-- Opening Marker --

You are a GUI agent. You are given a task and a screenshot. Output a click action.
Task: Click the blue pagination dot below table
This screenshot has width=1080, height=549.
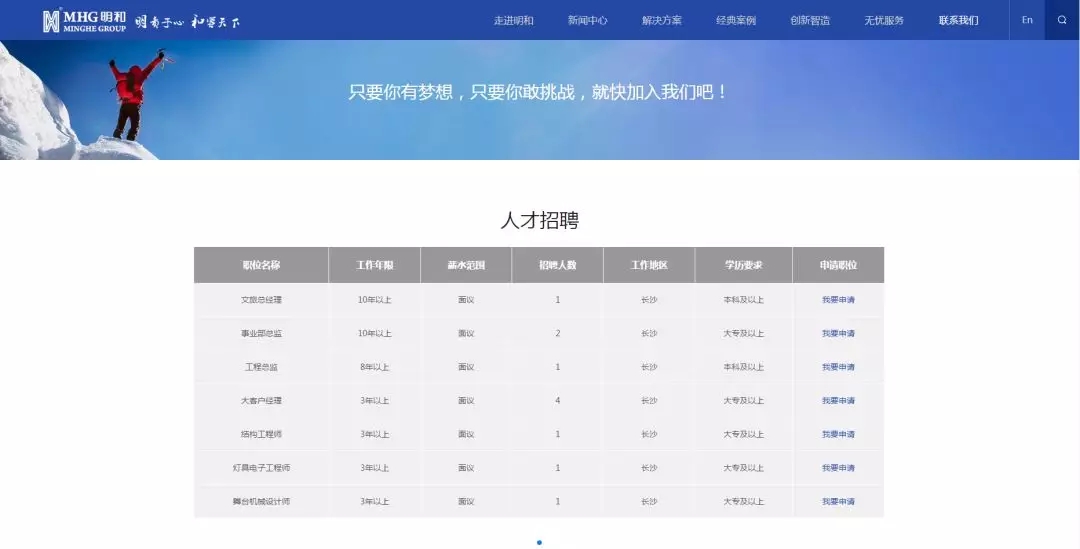point(540,543)
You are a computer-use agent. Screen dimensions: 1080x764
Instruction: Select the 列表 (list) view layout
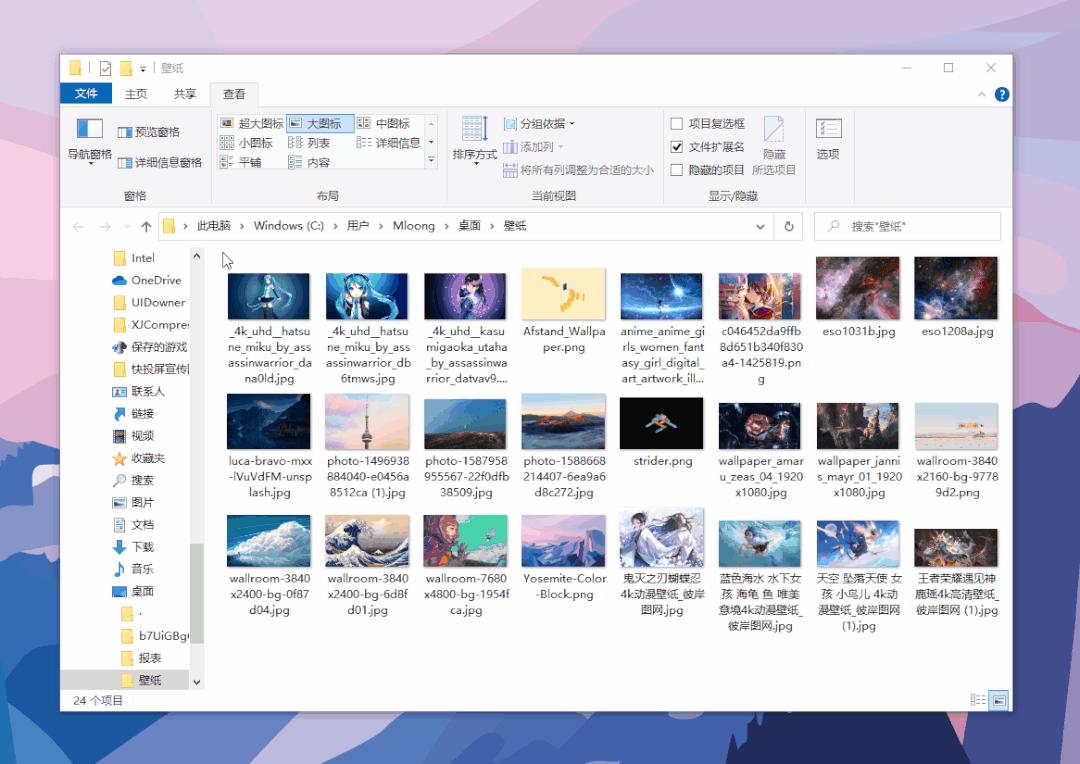point(320,141)
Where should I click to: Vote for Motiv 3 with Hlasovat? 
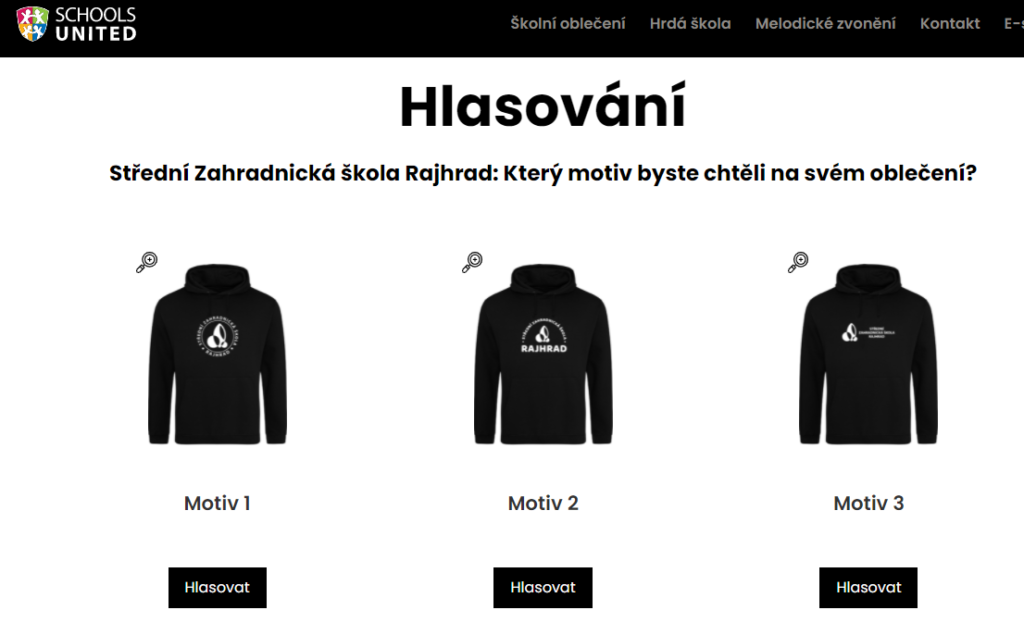click(868, 587)
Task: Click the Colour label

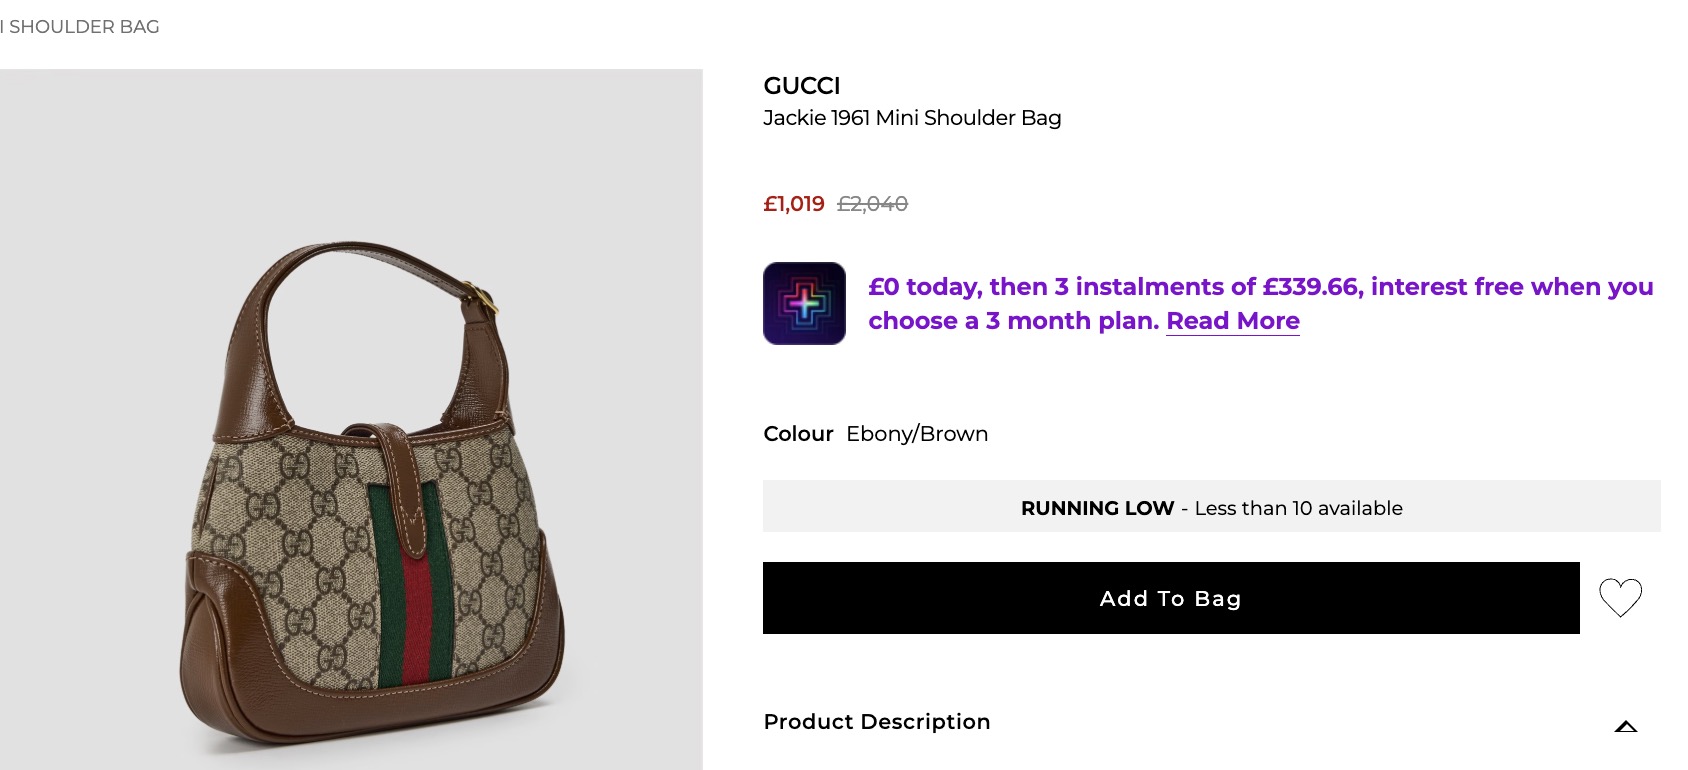Action: pyautogui.click(x=798, y=434)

-- Closing Marker --

■ Work instruction:
Only the lines from the one containing "This screenshot has width=1080, height=549." through the last line of the material are to be restated word for word; no picture is to be included.

■ Task result:
This screenshot has width=1080, height=549.
point(540,543)
You are a computer-use agent. Screen dimensions: 1080x764
Instruction: Select the 列表 (list) view layout
point(320,141)
Where should I click to: Vote for Motiv 3 with Hlasovat? 
click(868, 587)
Task: Click the Colour label

Action: pyautogui.click(x=798, y=434)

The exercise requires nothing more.